Los cuentos de Stephen King (y VII)
Archivado en: Cuaderno de lecturas, "Pesadillas y alucinaciones", Stephen King
(viene del asiento del 18 de junio de 2022)
Durante varios años cubrí para el diario El Mundo Getafe Negro. Entre las numerosas, y siempre interesantes, ruedas de prensa a las que asistí en la ya tradicional convocatoria -"el festival de novela policiaca de Madrid", puntualizaba en mis crónicas-, hubo una en la que escuché a Jo Nesbø asegurar que había leído antes a los discípulos de Raymond Chandler que al propio Chandler. Que uno de los pilares del noir escandinavo -y dado ese lugar que ocupa la ficción criminal en nuestro tiempo, algo así como el naturalismo en la literatura finisecular decimonónica- se manifestase en semejantes términos, fue a convencerme de que Chandler es uno de los autores -por encima de nacionalidades y de épocas- con mayor trascendencia en la novela de nuestros días.
Stephen King, naturalmente, se había dado cuenta mucho antes que yo.
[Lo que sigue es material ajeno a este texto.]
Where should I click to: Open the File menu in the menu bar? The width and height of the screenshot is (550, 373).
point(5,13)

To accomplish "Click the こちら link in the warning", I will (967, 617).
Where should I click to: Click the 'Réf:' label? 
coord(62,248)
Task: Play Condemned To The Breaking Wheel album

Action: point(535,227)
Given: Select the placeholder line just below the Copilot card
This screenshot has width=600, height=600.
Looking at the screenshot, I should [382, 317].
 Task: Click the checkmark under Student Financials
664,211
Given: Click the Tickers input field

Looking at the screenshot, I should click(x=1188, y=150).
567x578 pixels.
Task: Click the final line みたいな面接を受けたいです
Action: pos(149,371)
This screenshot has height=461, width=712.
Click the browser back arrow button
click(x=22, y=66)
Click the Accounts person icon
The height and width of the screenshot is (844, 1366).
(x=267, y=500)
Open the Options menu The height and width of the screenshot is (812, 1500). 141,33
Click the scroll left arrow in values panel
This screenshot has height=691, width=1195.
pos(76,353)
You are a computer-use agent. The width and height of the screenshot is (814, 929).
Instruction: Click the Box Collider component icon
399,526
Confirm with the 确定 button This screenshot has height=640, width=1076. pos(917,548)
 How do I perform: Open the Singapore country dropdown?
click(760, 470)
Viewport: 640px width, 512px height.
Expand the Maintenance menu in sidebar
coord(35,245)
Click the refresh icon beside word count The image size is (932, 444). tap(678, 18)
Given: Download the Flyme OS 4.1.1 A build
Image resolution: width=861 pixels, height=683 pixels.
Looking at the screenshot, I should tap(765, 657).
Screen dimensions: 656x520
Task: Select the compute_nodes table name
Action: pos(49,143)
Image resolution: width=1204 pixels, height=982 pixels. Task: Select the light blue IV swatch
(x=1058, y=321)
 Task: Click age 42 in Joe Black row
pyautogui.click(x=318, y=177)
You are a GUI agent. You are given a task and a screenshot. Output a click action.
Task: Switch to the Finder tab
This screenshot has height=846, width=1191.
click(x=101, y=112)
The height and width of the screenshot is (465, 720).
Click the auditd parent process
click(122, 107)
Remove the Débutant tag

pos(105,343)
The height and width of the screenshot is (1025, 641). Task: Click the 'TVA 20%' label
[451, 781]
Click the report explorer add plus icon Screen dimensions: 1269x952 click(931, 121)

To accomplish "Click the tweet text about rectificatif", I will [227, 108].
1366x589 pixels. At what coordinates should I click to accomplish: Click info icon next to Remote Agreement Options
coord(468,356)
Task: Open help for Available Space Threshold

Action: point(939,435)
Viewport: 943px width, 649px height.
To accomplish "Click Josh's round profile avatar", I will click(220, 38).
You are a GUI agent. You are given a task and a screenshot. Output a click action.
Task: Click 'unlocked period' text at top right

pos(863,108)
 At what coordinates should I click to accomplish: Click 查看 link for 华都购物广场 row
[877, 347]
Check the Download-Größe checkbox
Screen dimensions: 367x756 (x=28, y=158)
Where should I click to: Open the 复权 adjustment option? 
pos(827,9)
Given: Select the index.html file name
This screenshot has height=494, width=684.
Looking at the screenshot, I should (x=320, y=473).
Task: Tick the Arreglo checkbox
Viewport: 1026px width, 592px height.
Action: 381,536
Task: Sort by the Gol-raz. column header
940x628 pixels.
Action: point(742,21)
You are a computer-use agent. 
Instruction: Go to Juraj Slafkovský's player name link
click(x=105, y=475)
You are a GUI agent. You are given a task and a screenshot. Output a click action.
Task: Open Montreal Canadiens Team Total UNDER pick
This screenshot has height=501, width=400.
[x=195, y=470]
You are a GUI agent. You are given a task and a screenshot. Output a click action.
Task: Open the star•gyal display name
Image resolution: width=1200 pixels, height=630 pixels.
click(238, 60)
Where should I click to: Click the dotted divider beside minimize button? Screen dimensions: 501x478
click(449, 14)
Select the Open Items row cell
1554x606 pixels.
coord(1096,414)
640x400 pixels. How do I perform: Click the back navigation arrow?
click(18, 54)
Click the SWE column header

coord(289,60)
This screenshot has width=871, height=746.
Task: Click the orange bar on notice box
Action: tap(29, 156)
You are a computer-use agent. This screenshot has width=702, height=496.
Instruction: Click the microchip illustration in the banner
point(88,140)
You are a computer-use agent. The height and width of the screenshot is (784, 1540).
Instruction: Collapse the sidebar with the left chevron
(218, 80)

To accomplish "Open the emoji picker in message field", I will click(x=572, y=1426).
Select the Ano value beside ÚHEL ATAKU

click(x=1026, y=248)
Así, la ironía y el cinismo de Umney, el detective que protagoniza El último caso de Umney, son los mismos que los de Philip Marlowe. Conocemos a Umney en lo que para él parece ser otra mañana más de Los Ángeles en 1938, 1939 o 1940. Hasta que resulta ser la mañana en la que todo se le vendrá abajo.
Viniendo como venimos de una reinterpretación del estilo de Conan Doyle cuando escribe sobre Holmes, El caso del doctor, no acabo de dilucidar si estamos ante un par de pastiches socarrones de las dos principales formas del relato criminal o ante un ejercicio metaliterario. De ser este segundo el caso, bien podría entenderse como esa práctica, frecuente entre algunos artistas, aún neófitos, quienes, para dar cuenta de la pericia de su pintura, copian Las meninas o La Gioconda a modo de reválida.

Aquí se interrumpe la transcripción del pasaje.